Wednesday, February 16, 2011

More I learned from The Fever

Where were we?

Perhaps the discovery that mosquitos spread malaria. For years it was presumed that swamp gas and miasmas caused malaria (hence, of course, its name.) In 1880, a French surgeon stationed in Algeria named Alphonse Laveran first saw Plasmodium in action on a blood slide, seemingly by a random accident of timing. He prepared an infected blood slide and wandered off for 15 or so minutes. In this time the blood had cooled, tricking the parasite into thinking it had returned to an Anopheles's body. The males had sprouted flagella and were looking for wimmen and were squiggling about.

Around the same time, a Scottish physician named Patrick Manson stationed in China had figured out that a type of disgusting worm parasite called filariasis was transmitted by mosquitoes, although he was fairly wrong about a number of things (he thought mosquitoes only bit once in their lives and that the disease was caused by drinking water containing the bodies of contaminated mosquitoes.)  He teamed up with a doctor in the Indian Medical Service named Ronald Ross who apparently was a tool and kind of an idiot. At least, the author thinks so:

Ronald Ross was like many other docs in the British Raj's Indian Medical Service. He professed no particular interest in public health or medicine, or even India, and wasn't especially accomplished.

And his personal correspondence seems to bear out the author's opinions. With disdain for both victims of malaria and naturalists who would know about their vector candidate, he set about trying to prove Manson's theories in India but mainly succeeded in making all the locals distrust and avoid him, for good reason. It was really two Italians who discovered the correct link.

The builder of the Suez Canal, Ferdinand De Lesseps, had tried to build a canal in Panama too (note: where is the date?
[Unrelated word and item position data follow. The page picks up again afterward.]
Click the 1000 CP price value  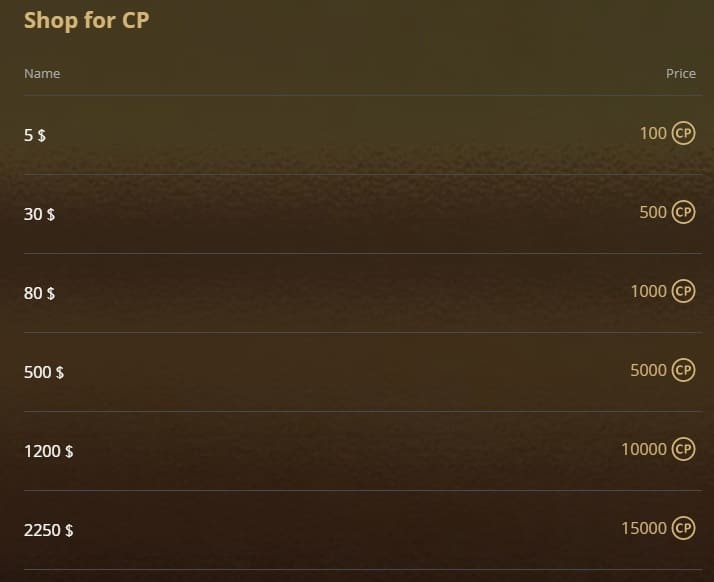(x=648, y=291)
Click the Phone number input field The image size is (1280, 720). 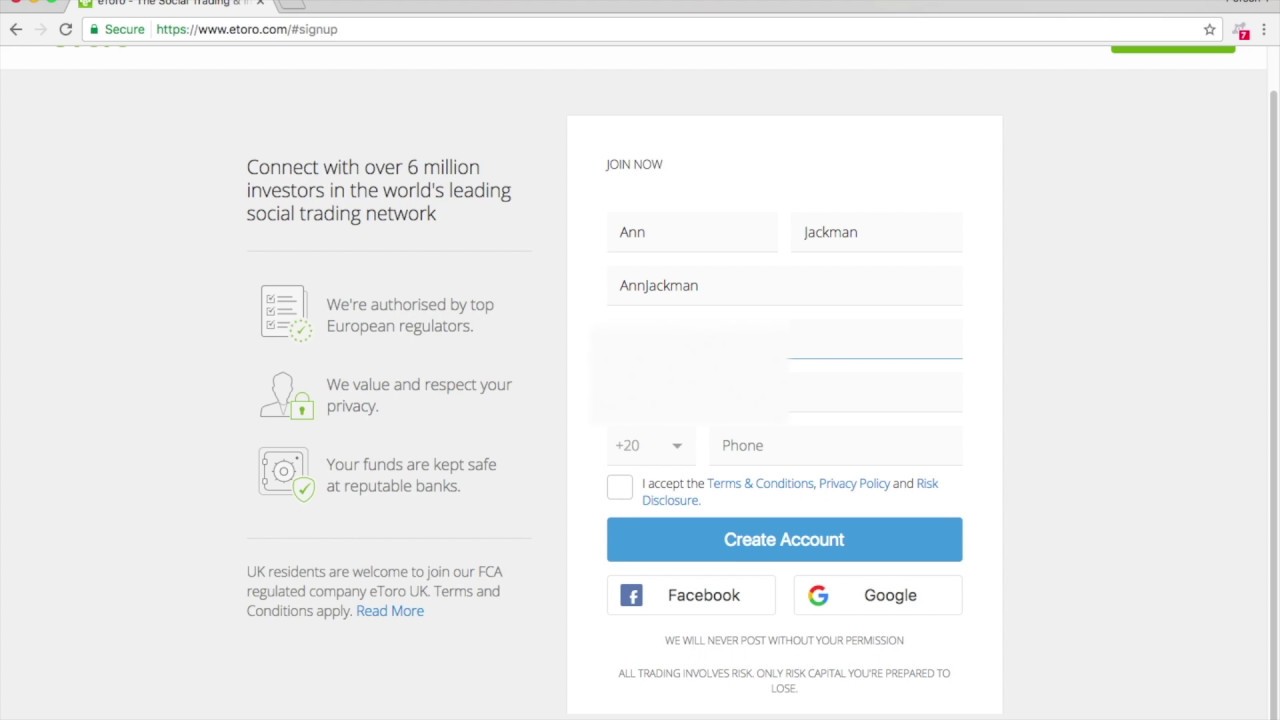[x=836, y=446]
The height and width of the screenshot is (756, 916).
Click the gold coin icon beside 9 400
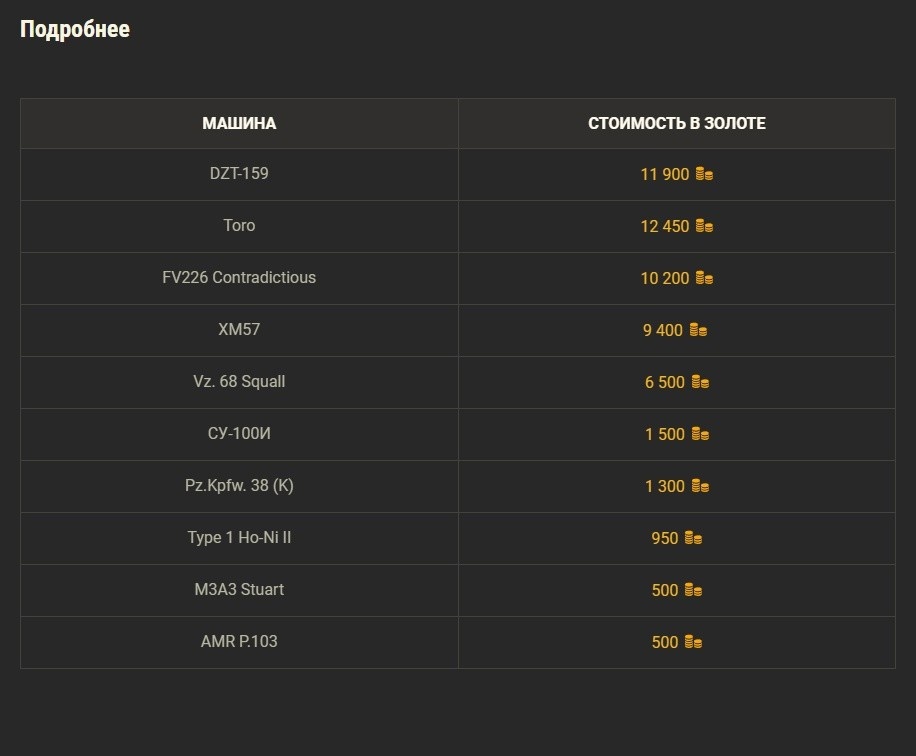[698, 331]
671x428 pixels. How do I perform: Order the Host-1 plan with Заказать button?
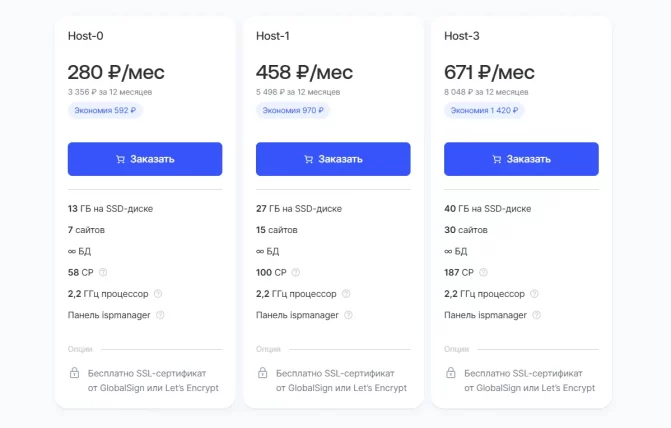333,159
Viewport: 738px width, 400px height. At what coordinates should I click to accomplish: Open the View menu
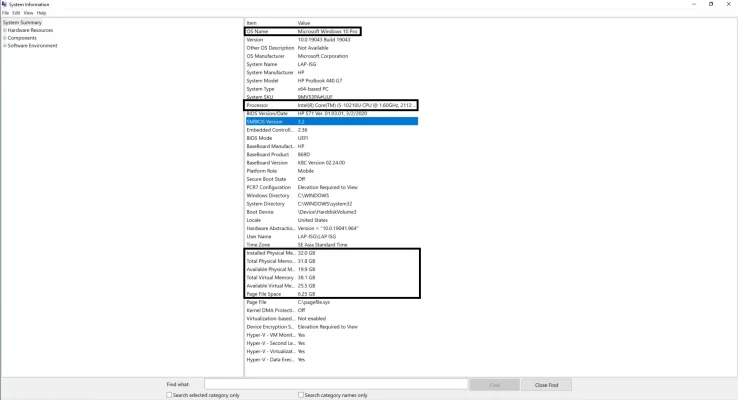pyautogui.click(x=28, y=13)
The author only says they abandoned the effort in 1889. Sloppy, sloppy.) He wanted to protect his workers from the scourges of yellow fever and malaria and invested money in building hospitals with watered gardens and hospital beds with legs that sat in buckets of water to prevent spiders and ants from getting into the patients' linens. Instead, he of course created an even more perfect mosquito habitat and the project was abandoned and his company went bankrupt. Poor dude. He lost his wife and child due to malaria while building the Suez Canal.

Finally of course the Panama Canal was built to the Americans with the help of an Army surgeon named Gorgas. The author does not think as highly of him as Wikipedia does, particularly with his (well, the whole US Government's) racist treatment of non-white canal laborers. BTW, the Panama Canal is how malaria was introduced to Barbados as the infected workers brought it home.